Professionally speaking, I will continue to be fascinated by this man and I am sure that he will return periodically as a subject in my work. He certainly remains a mainstay in my all-access battlefield tours. Personally speaking however, I no longer find myself emotionally-attached to or quite so enamored by him. That bias is gone. Jackson is no longer a “hero” to me. None of them are. I still respect the Confederacy's conviction, but I can no longer celebrate its cause.Some of the most respected historians I know preach the notion that one must remain completely objective and impersonal if they really want to accurately convey their subject matter. A NPS chief historian told me once that the minute you become smitten with your subject, your interpretation is skewed. Another friend who is a professor at a major university stated that the second you start writing to bolster your own affections for an individual you are no longer a historian, you are a disciple. I've certainly been guilty of that when it comes to Stonewall Jackson.
The hardest part of studying history is accepting the fact that the people you once admired were not really that admirable afterall.
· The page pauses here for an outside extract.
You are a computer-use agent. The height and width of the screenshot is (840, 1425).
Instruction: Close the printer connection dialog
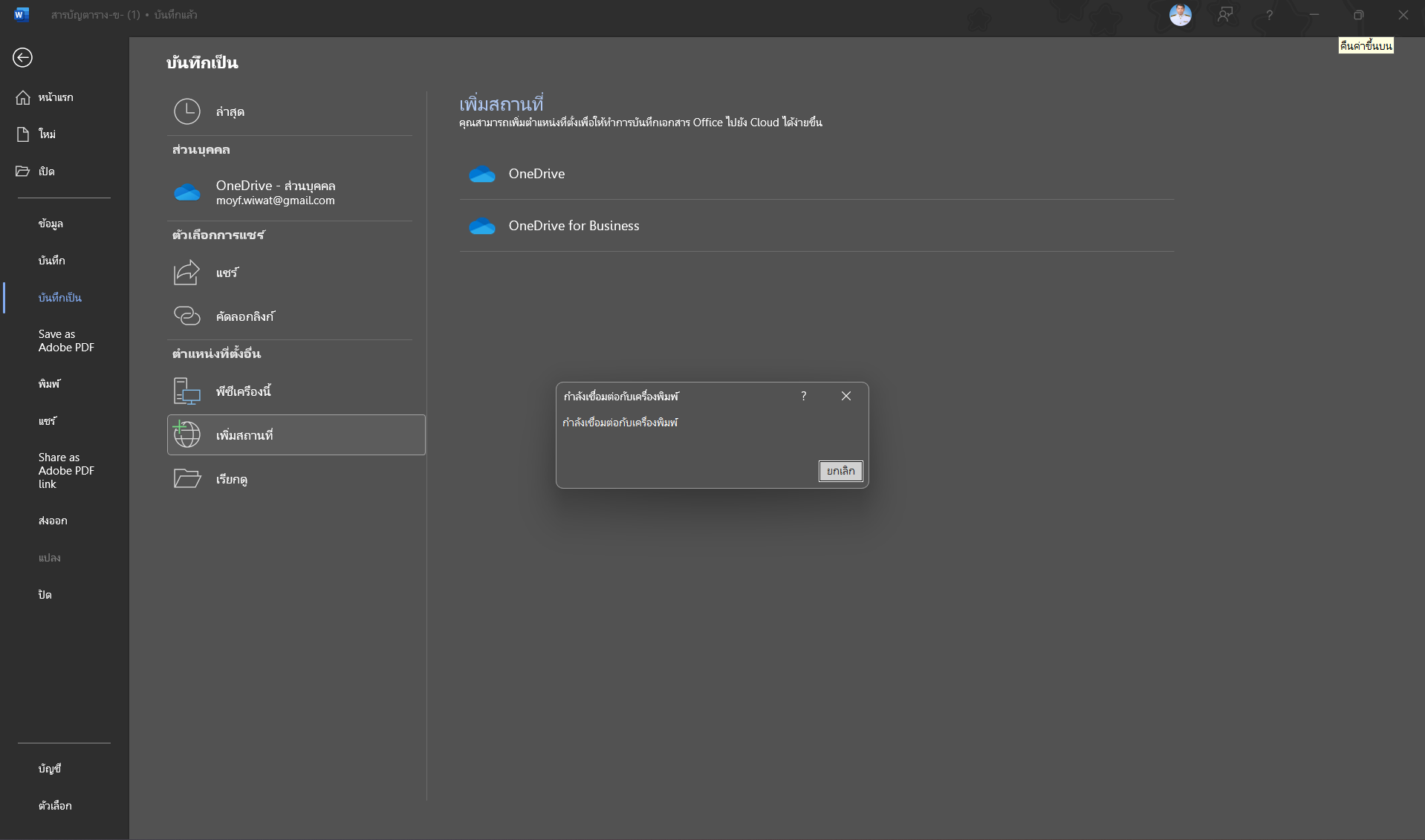pyautogui.click(x=846, y=396)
I believe it’s time that we take Stonewall down off the pedestal and recognize him for all that he truly was, good, bad, or indifferent – not at all the infallible and mythical figure that some of us have helped to perpetuate for over a century.
I think the best explanation for what I am feeling was posted in an article titled “Confederate Apologists” over at Vast Public Indifference:
When our focus is on honoring the men who fought and died, no doubt bravely, without ever really grappling with what they were fighting for, we don’t learn anything. When we implicitly deny the horror of slavery and the continual betrayal of African-Americans during and after the war, we are setting ourselves up to accept racist fantasies in the present. When we fawn over Southern leaders like Lee and Jackson as models of American manhood, what we are really doing is yearning for a white, Christian, patriarchal past in which women and slaves knew their places and real men were subordinate only to God.